According to an exit poll released after polls closed, Kosovo’s two opposition parties – Vetevendosje and the Democratic League of Kosovo (LDK) – were each set to get 30 percent of the vote.
The Democratic Party of Kosovo (PDK) was in third place with 22 percent of the vote.
The vote was overseen by more than 34,000 monitors – including 100 from the European Union.
Analyst Krenar Shala expects the talks with Serbia to dominate the agenda of any new government.
“It is clear that the future government will focus almost its entire energy on the dialogue with Serbia and very little on the issues discussed with the citizens during this election campaign,” he said.
Serbia is also under pressure to make peace so it can move forward with its EU accession process.
In 2013, Pristina and Belgrade agreed to an EU-mediated dialogue.
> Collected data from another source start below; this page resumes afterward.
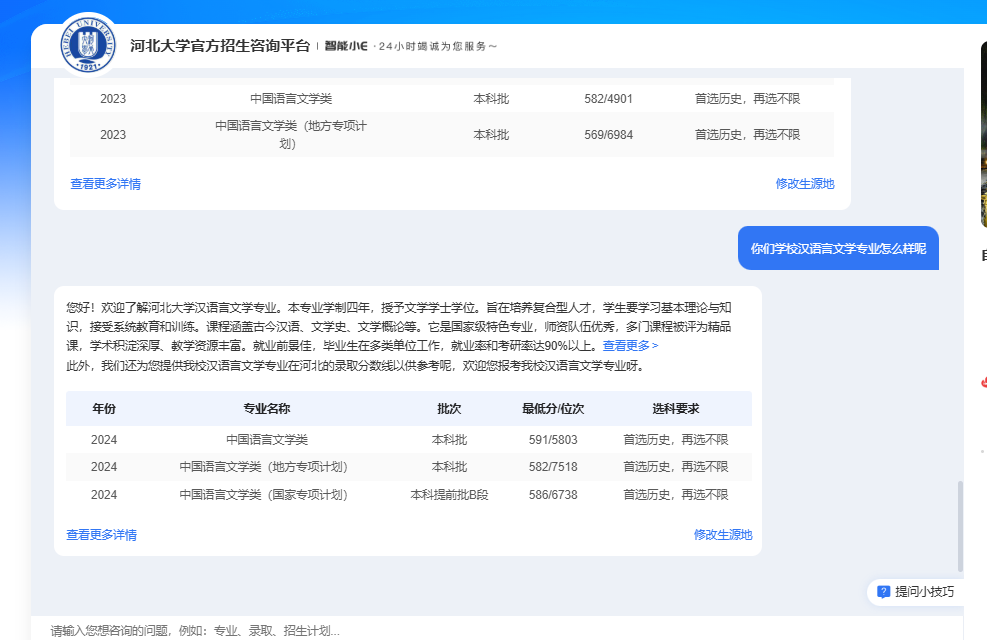Click 修改生源地 under the 2023 table
The height and width of the screenshot is (640, 987).
point(804,184)
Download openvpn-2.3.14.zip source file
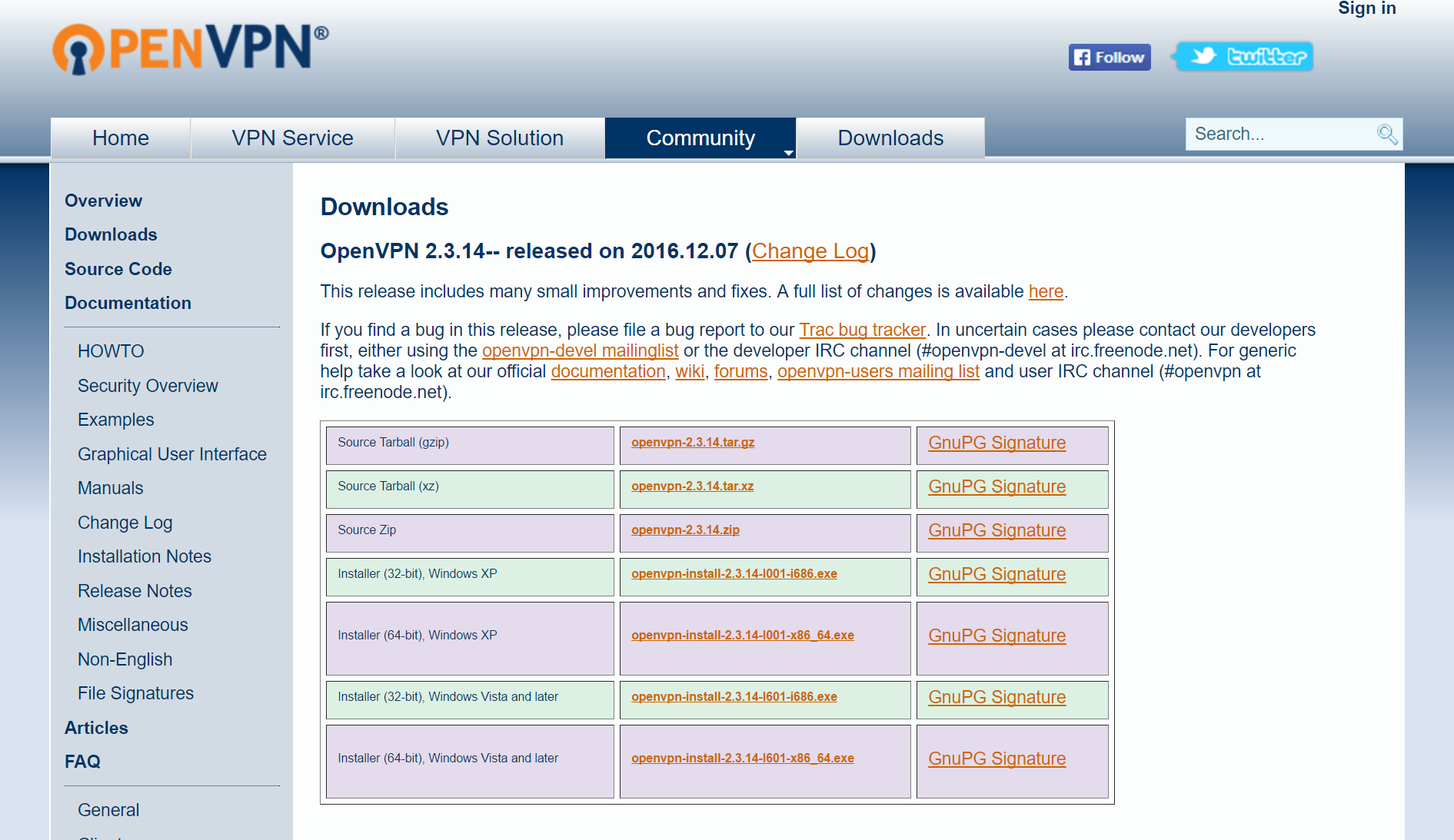Image resolution: width=1454 pixels, height=840 pixels. click(685, 530)
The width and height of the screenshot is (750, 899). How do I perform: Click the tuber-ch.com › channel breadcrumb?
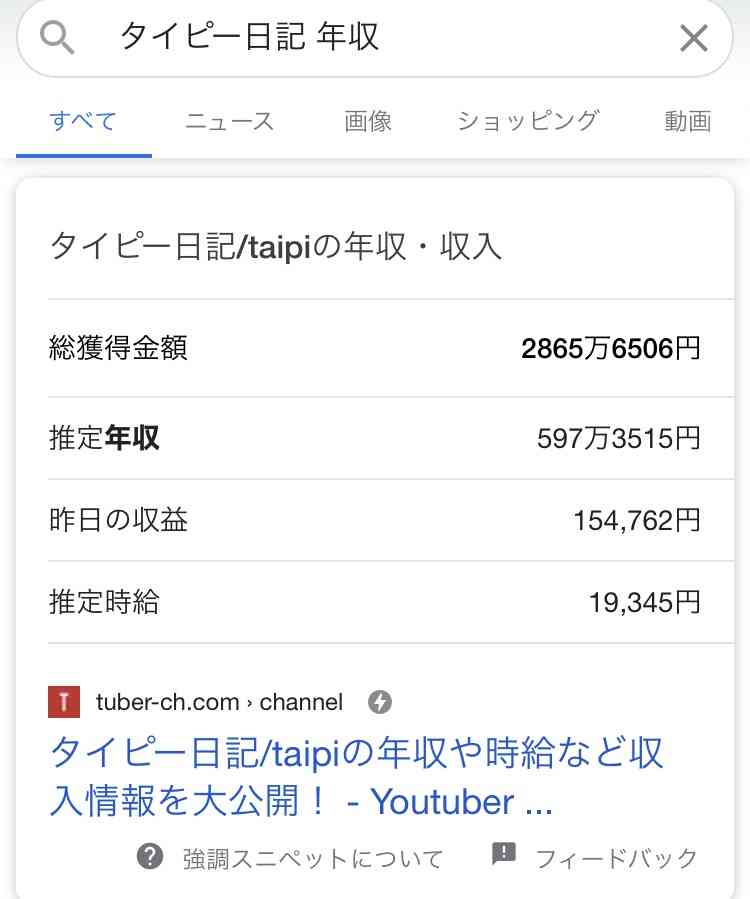coord(219,702)
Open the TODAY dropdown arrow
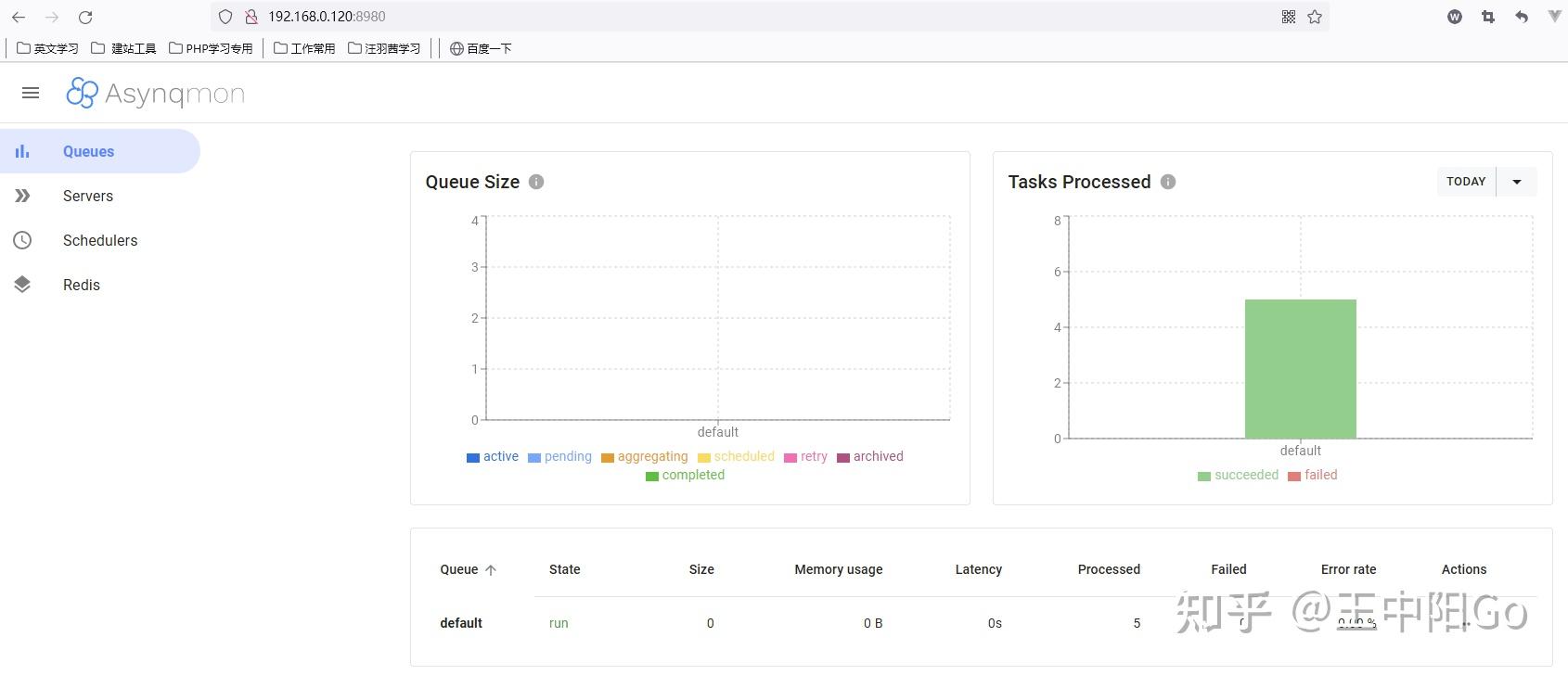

However, talks have been at a standstill for nearly two years, with frequent diplomatic provocations souring efforts to build goodwill.
The United States and the EU see tensions between Serbia and Kosovo as a major threat to regional stability and are pushing for a normalisation of relations.
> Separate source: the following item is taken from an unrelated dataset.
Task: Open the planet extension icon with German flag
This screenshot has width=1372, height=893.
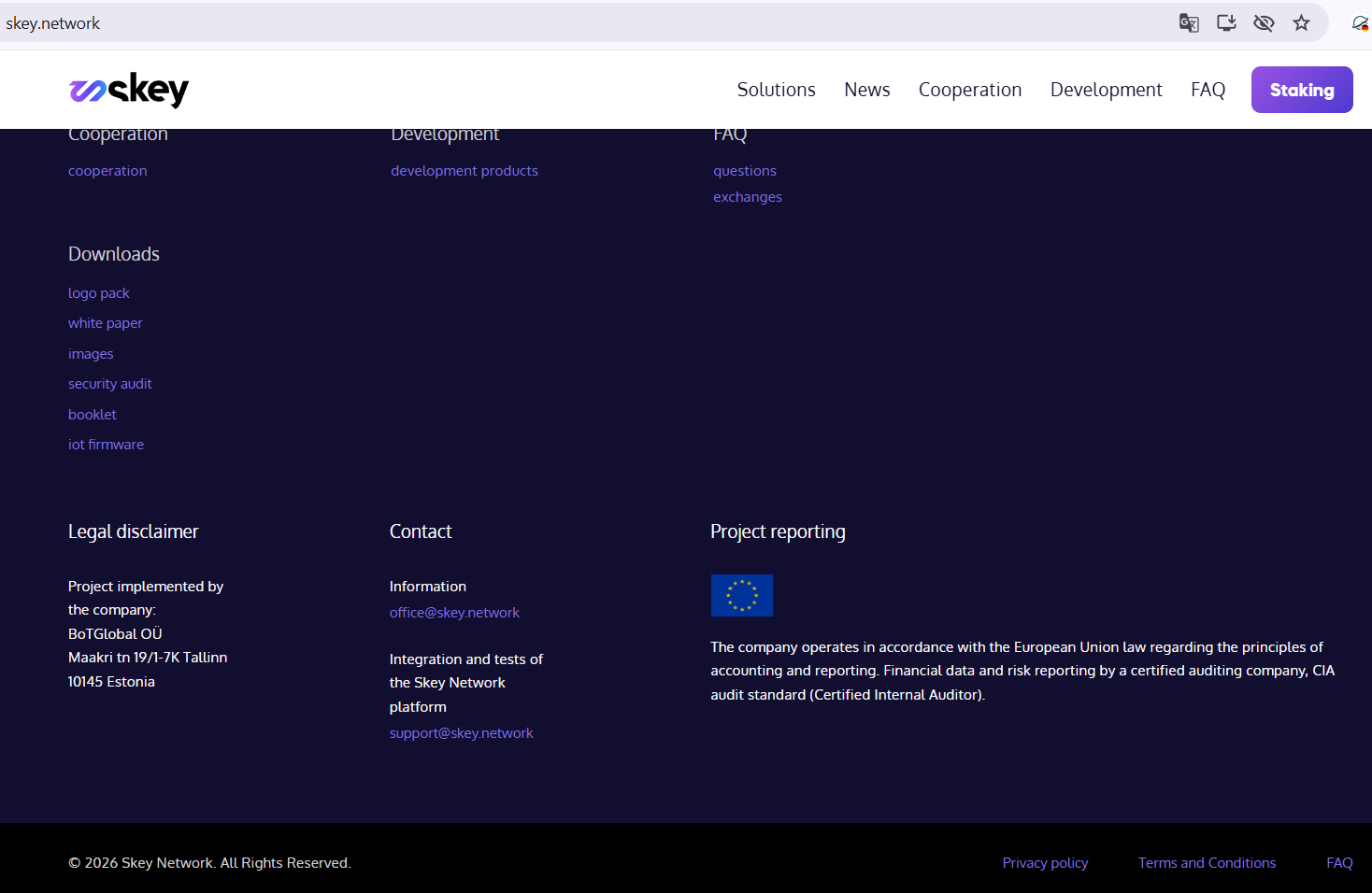Action: (x=1360, y=23)

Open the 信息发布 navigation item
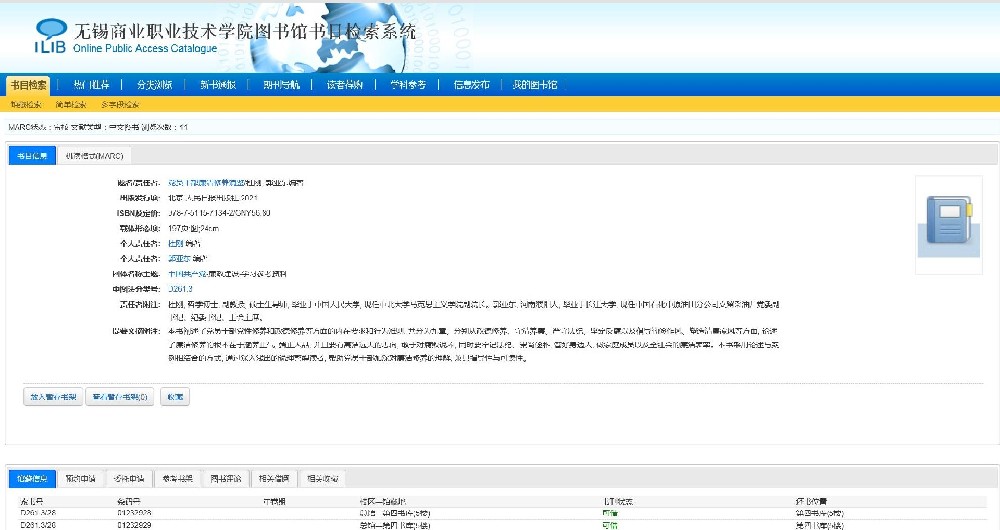click(x=471, y=85)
One of the core obstacles to resuming talks is the 100 percent tariff that Haradinaj slapped on Serbian goods a year ago.
Having resisted heavy Western pressure to remove the tariff, the former commander is hoping voters will reward his tough stance by re-electing him.
All the other top candidates, however, have shown a willingness to reconsider the tariff for the sake of dialogue.
Kadri Veseli, leader of the Democratic Party of Kosovo, which was part of the outgoing coalition with now-rival Haradinaj, has condemned the tariff move as “amateur”, and said he would honour Washington’s calls to remove it.
Opposition party candidates Vjosa Osmani, from the centre-right Democratic League of Kosovo, and Albin Kurti, from the left-wing and nationalist Vetevendosje, also seem willing to lift the trade barrier and to resume talks.
The pair has also left open the possibility of joining forces after the polls – an alliance that could remove the so-called “war parties”.
However, with no camp expected to take home an absolute majority, coalition talks could drag on for weeks.